Josh Day with Simon, a Red Tegu lizard. (Photo by Sam Paskins)

Two reptile shows take place every Monday night. Students wanting to sign up for the activity can visit the museum’s website to reserve a Monday night on a first-come, first-serve basis.

Katy Knight, the education administrator at the Bean Museum, said when the museum closed, staff still wanted to provide their services to the community.

“When we were getting ready for the museum to close we were trying to think of ways that we could reach out to the community,” Knight said. “Monday nights were our most popular night when we were open. We thought we would offer free shows on Monday nights for groups or families in Provo.”

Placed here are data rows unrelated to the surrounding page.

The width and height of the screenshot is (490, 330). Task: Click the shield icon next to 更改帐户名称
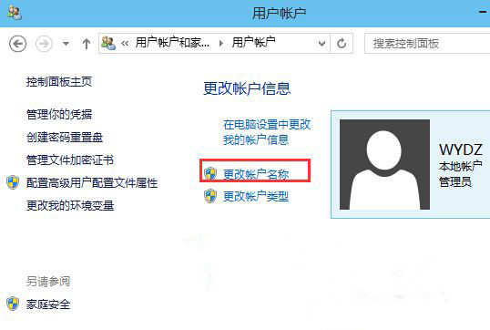pyautogui.click(x=210, y=173)
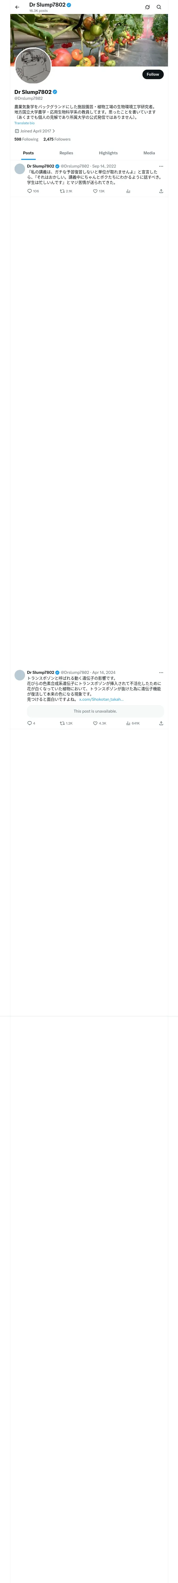Open more options on the Sep 14, 2022 post
The image size is (178, 1583).
tap(161, 167)
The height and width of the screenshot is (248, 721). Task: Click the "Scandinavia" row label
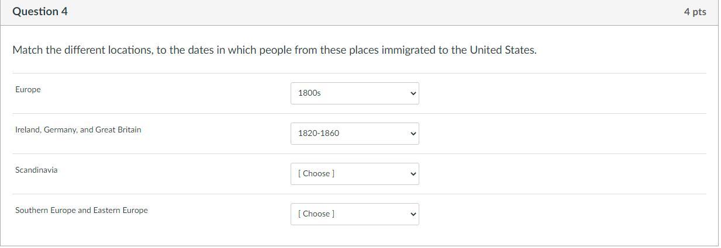pyautogui.click(x=36, y=170)
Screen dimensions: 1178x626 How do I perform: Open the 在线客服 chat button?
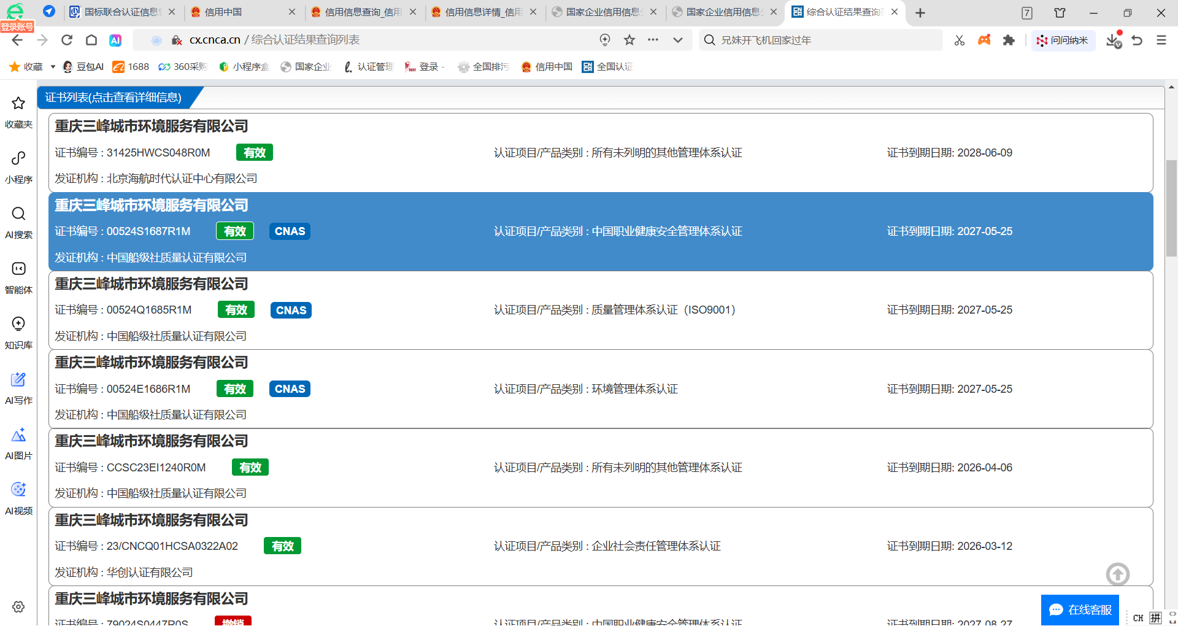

Instead of having people go to the museum to learn about reptiles, the educators will drive anywhere in Provo to provide a free live reptile show for a group of at least 15 people, but no more than 100. The show can be held in a home, church or dorm room and includes at least one turtle, lizard and snake, according to Knight.

“It’s our most popular show,” Knight said. “All of our live animal shows are interesting and fun, but this is one that focuses in on the different kinds of reptiles.”

During the week, the animals are kept at the Bean Museum. The animals have recently been moved to a brand new space that has been constructed for the updated museum.

“We have a live animal facility here, and we have students who work as caretakers and come in every day to feed and clean their cages,” Knight said.

Josh Day, a BYU junior linguistics major from Turlock, Calif., has been an educator at the museum for 10 months and loves that he gets to interact with kids and animals. He shares fun facts about the animals that are brought to the shows that participants might find fascinating.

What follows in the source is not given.